Vogelperspektive
Als Vogelperspektive (auch „Obersicht“ oder Vogelschau) bezeichnet man in der Darstellenden Geometrie Perspektiven, die einen Gegenstand von oben oder schräg oben zeigen. Der Betrachter sieht dadurch den Gegenstand so wie ein hoch über ihm fliegender Vogel.
Im Unterschied dazu bezeichnet die Normalperspektive die Betrachtung aus normaler Augenhöhe eines stehenden Betrachters und die Froschperspektive die Betrachtung von einem unter der normalen Augenhöhe liegendem Augenpunkt. Alle drei Arten bezeichnen aber eigentlich nicht die Lage und Orientierung von Objekten zum Betrachter, sondern vielmehr die jeweilige Lage der Horizontlinie (Augenhöhe des Betrachters) im Vergleich zur Bildmitte.
Vogelperspektive als Zentralprojektion
Vogelperspektiven, die den Abbildungen durch das menschliche Auge und durch den Fotoapparat entsprechen, sind Zentralprojektionen.
- Zentralprojektion in Vogelperspektive
- Aufnahme aus der Vogelperspektive
- Aufnahme aus der Vogelperspektive
- Aufnahme eines Dorfes aus der Vogelperspektive
- Husarenkaserne, Kassel, aus der Vogelperspektive
Geometrische Konstruktion aus Grundriss und Aufriss
Geometrisch lässt sich die Vogelperspektive, ebenso wie jede andere Zentralprojektion, einfach aus den Parallelprojektionen Grundriss und Aufriss konstruieren.
Die Lage des Augenpunktes O und der Bildebene B wird im Aufriss gezeichnet. Ein bevorzugter Objektpunkt wird von O aus auf die Bildebene B projiziert und eine horizontale Gerade B'1 durch seinen Bildpunkt gezogen. Die Grundrissdarstellung muss nun abstandsrichtig zu dieser Horizontalen positioniert werden. Der Grundriss des Augenpunktes O' wird ebenfalls im entsprechenden Horizontalabstand gezeichnet, wobei seine Lage in horizontaler Richtung (parallel zu B'1) wählbar ist.
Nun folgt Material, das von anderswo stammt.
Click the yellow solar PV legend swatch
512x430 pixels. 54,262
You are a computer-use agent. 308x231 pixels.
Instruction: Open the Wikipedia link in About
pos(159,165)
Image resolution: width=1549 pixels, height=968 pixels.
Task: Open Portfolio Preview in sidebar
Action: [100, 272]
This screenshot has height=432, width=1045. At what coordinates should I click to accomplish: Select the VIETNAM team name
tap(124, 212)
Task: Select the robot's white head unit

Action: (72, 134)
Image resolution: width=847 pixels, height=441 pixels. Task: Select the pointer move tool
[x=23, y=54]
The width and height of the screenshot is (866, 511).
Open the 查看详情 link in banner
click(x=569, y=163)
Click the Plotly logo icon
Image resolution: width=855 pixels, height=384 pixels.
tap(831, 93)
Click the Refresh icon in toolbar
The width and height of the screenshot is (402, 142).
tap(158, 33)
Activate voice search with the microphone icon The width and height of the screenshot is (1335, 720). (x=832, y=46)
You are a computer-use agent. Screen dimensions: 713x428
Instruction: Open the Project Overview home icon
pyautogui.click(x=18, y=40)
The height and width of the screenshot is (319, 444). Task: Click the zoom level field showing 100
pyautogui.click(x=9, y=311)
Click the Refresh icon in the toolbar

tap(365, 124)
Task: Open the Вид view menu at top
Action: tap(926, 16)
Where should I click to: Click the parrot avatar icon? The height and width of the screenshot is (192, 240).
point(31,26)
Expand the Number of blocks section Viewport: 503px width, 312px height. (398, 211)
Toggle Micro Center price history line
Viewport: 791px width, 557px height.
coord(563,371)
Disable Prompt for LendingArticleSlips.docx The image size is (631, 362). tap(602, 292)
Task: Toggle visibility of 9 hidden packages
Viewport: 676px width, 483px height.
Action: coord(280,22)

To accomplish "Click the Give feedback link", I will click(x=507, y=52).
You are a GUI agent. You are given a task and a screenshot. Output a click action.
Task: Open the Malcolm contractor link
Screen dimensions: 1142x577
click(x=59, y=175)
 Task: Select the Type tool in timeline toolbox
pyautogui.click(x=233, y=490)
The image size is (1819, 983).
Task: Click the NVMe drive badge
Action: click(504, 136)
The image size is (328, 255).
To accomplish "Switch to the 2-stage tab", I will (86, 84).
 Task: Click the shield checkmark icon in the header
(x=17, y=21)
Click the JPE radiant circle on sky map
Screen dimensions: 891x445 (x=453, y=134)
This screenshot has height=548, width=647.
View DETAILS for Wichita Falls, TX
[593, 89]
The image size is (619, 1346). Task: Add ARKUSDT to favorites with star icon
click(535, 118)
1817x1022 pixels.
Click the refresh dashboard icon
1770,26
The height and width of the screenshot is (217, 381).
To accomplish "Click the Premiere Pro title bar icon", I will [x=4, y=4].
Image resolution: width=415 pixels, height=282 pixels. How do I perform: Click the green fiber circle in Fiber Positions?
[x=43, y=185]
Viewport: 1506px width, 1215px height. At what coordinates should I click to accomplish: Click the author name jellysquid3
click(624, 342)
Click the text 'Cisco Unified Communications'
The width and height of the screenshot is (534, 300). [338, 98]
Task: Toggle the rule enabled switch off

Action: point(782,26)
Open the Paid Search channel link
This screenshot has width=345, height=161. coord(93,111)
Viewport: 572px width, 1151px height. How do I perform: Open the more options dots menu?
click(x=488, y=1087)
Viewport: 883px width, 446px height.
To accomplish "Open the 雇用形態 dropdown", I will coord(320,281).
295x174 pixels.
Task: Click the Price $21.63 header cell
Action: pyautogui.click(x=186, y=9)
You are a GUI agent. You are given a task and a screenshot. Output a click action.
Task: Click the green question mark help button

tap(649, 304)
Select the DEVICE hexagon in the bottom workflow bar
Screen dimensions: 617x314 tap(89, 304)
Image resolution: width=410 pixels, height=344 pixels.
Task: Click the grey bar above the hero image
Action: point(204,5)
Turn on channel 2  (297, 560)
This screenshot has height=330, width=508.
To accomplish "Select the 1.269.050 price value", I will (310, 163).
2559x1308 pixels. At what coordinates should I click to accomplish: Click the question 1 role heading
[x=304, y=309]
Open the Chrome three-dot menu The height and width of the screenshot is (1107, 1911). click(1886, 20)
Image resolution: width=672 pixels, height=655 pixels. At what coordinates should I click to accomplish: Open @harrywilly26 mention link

Für jeden Objektpunkt Pi wird im Aufriss das Bild auf B erzeugt und die Grundrissparallele B'i des Bildpunktes gezogen. Der Schnittpunkt der Grundrissprojektion von O' aus mit dieser Grundrissparallele gibt das Bild P'i des Punktes in der Vogelperspektive. Die Perspektive wird durch die Augenhöhe und die Kippung der Bildebene B im Aufriss, der horizontalen Verschiebung des Augenpunktes im Grundriss sowie der Entfernung des Augenpunktes vom Gegenstand bestimmt.
Je nach Wahl der Parameter kann dabei das perspektivische Bild den Grundriss überzeichnen. Bei anderen Kippwinkeln als 45° für die Bildebene B ist das Konstruktionsverfahren komplizierter.
Vogelperspektive als schiefe Parallelprojektion
Der Begriff Vogelperspektive bezeichnet darüber hinaus auch eine schiefe Parallelprojektion (siehe Axonometrie). Diese ist keine Zentralprojektion und findet vor allem in technischen und militärischen Zeichnungen, sowie selten in der Kartografie (siehe Bollmann-Bildkarten-Verlag) Anwendung. Diese Projektion verzerrt den Gegenstand, erlaubt aber dafür zugleich die Darstellung seiner Schrägsicht als auch einen geometrisch unverzerrten Grundriss, wie ihn das Auge oder eine Kamera nicht sehen kann. Bei dieser verzerrenden Perspektive gibt es auch keine Horizontlinie.
Vogelschau in der Kunst
Vogelschaupläne, die eine Stadt, Landschaft oder Sehenswürdigkeit aus der Vogelperspektive meist detailgetreu zeigen, entstanden im frühen 15. Jahrhundert. Sie verwenden nicht notwendigerweise geometrisch wohldefinierte Projektionen.
Insbesondere im 19. Jahrhundert waren Zeichnungen aus der Vogelschau-Perspektive eine Kunst, auf die sich Künstler wie etwa Carl Grote spezialisiert hatten.